======== SUPPLIED DATA ========

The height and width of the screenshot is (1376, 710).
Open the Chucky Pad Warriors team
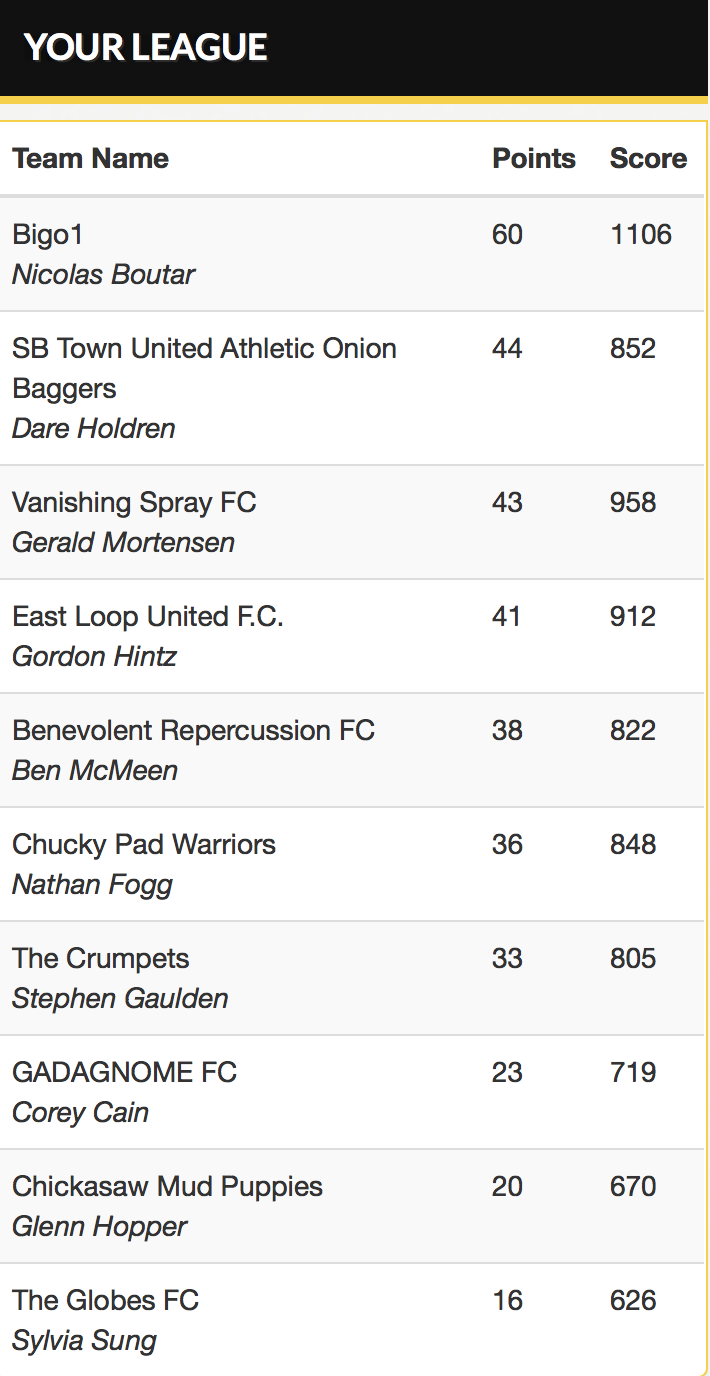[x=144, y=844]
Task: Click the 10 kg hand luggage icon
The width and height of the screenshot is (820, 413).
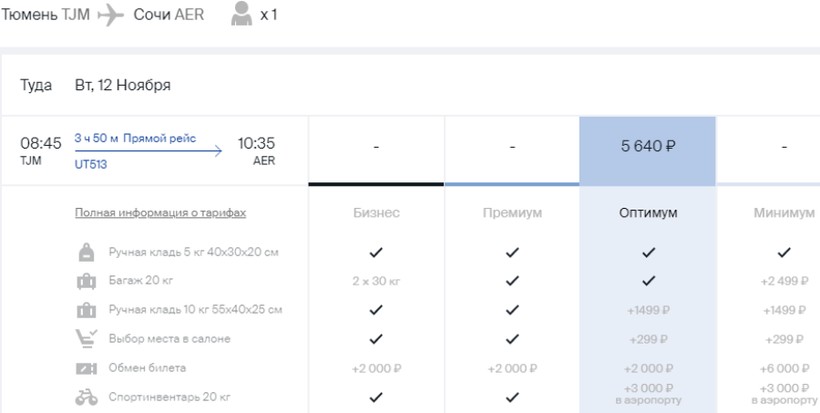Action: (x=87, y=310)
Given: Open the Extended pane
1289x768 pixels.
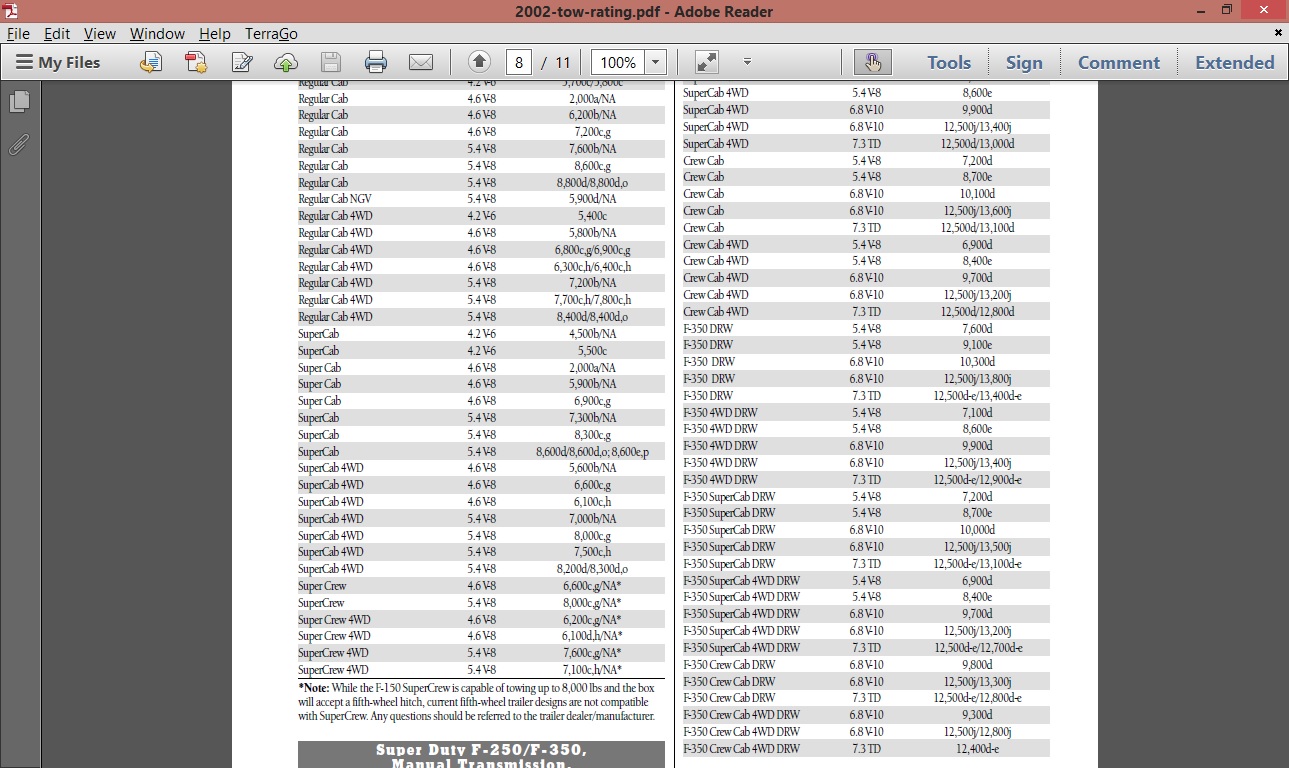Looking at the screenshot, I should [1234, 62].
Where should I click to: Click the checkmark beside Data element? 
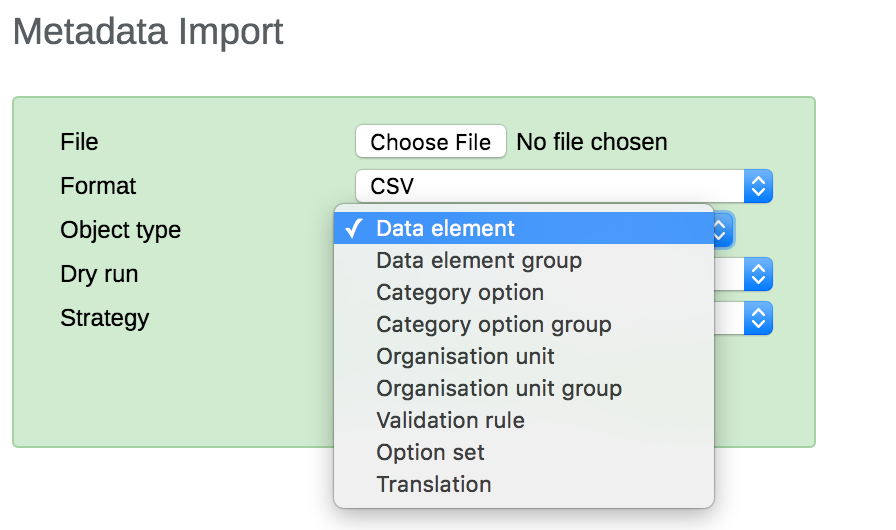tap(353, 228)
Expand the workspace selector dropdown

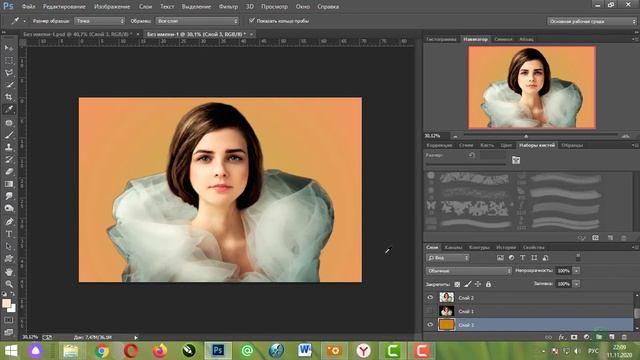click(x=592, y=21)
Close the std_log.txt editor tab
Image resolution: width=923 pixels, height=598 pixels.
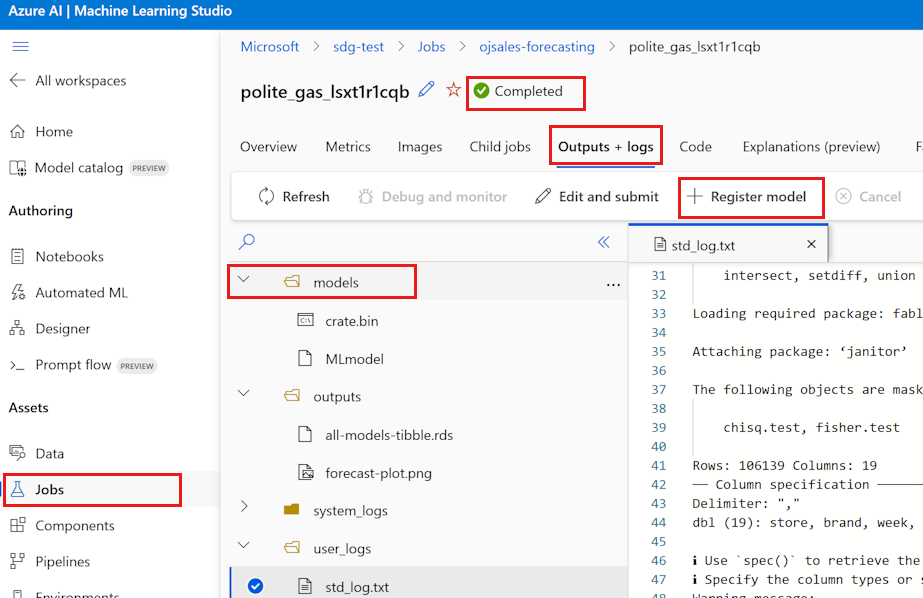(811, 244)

========
======== SUPPLIED DATA ========

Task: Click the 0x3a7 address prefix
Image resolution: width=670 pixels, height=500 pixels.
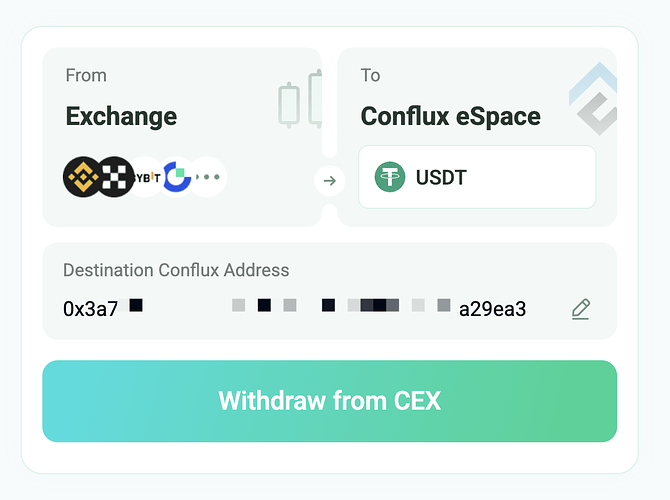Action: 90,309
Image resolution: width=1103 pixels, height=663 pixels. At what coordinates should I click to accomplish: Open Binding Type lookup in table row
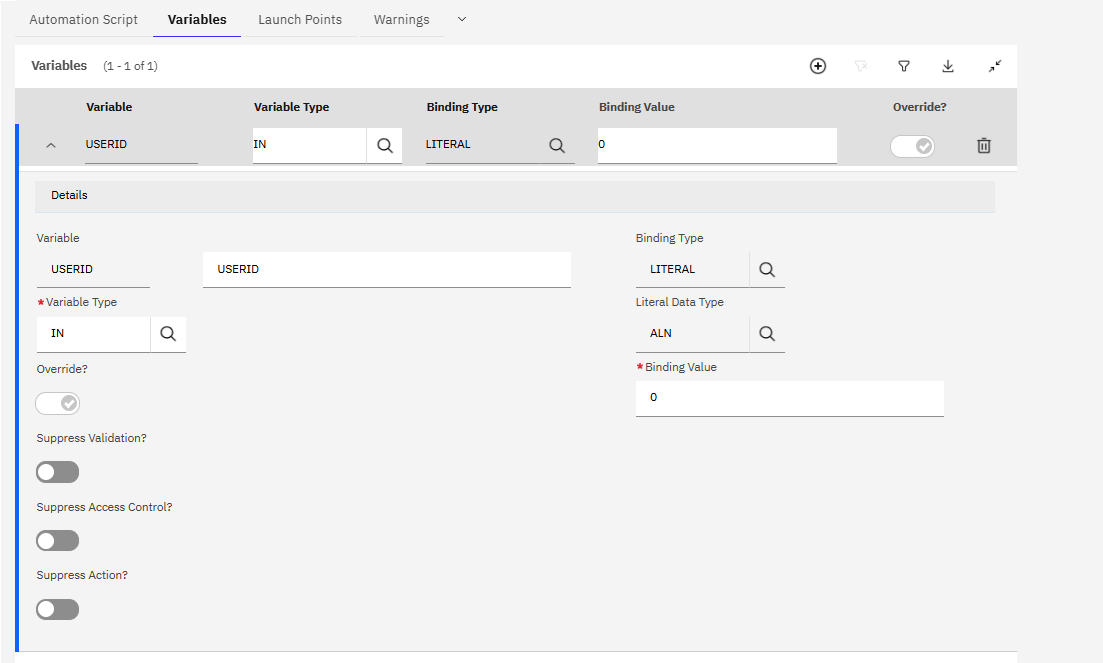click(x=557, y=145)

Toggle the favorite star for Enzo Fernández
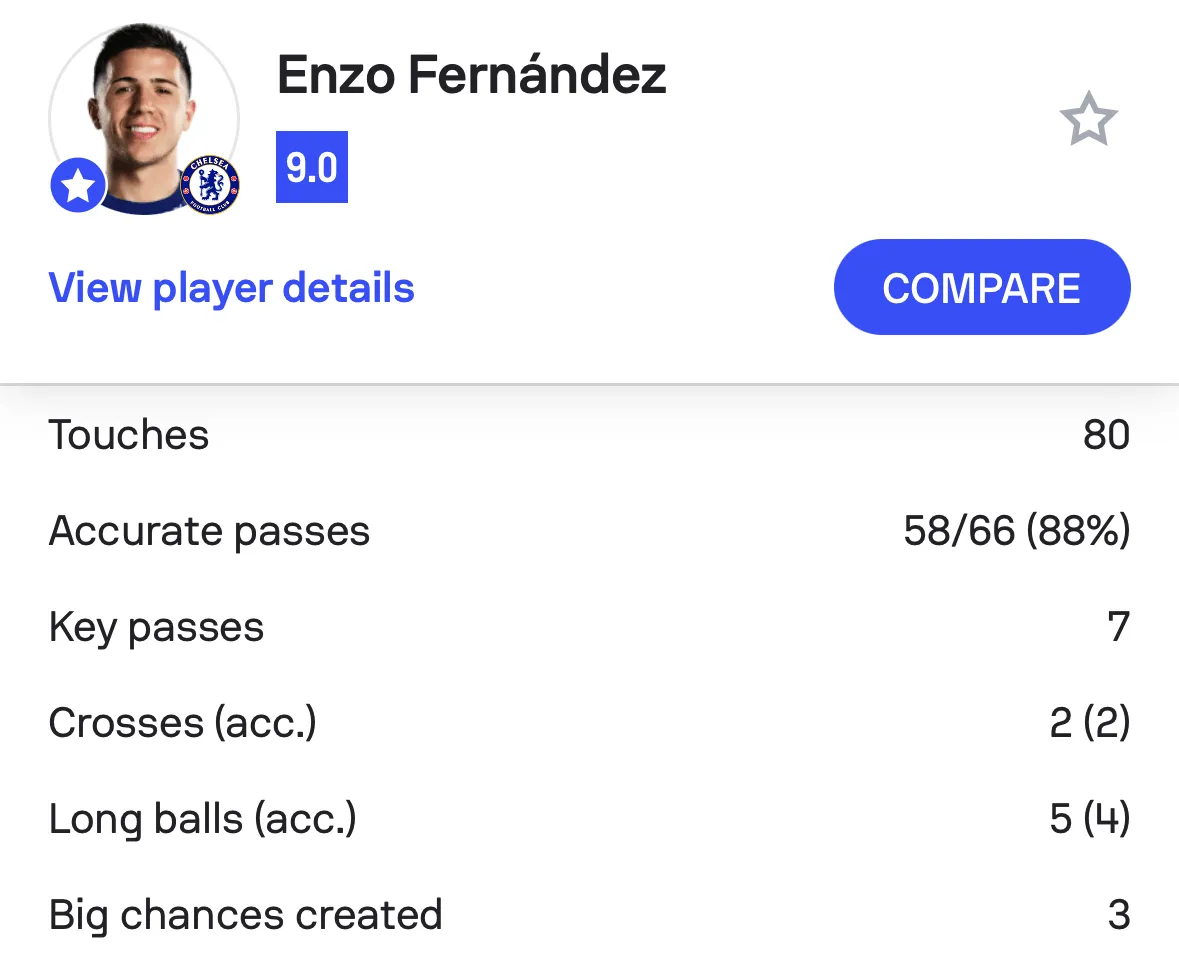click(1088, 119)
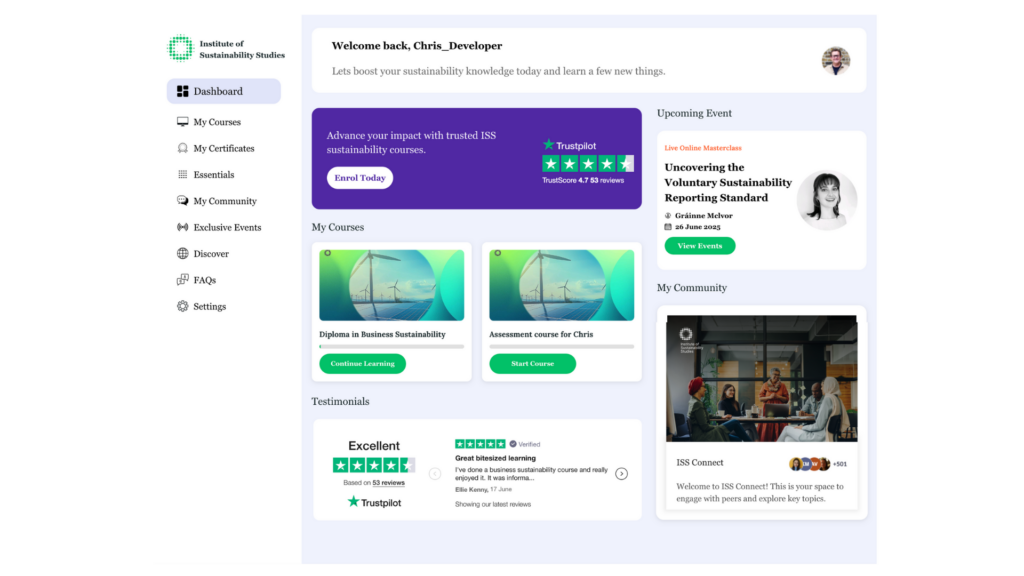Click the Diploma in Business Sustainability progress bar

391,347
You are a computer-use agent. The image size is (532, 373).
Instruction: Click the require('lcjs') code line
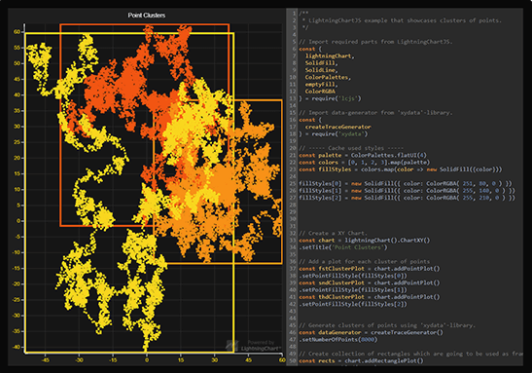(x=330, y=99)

========
======== SUPPLIED DATA ========

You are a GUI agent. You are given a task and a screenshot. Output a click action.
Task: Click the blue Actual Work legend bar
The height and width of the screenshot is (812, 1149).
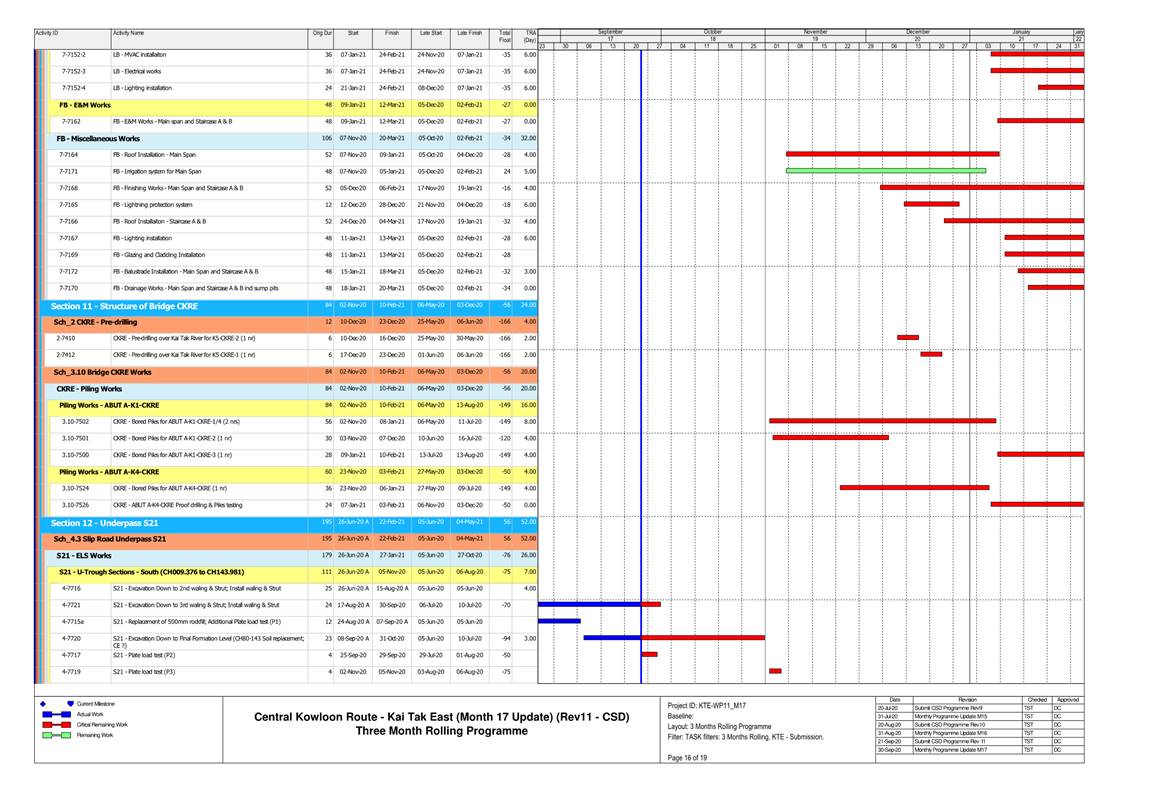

========

Count the lines of the records that contain the word "agent". Give only the count.

TASK OUTPUT. 2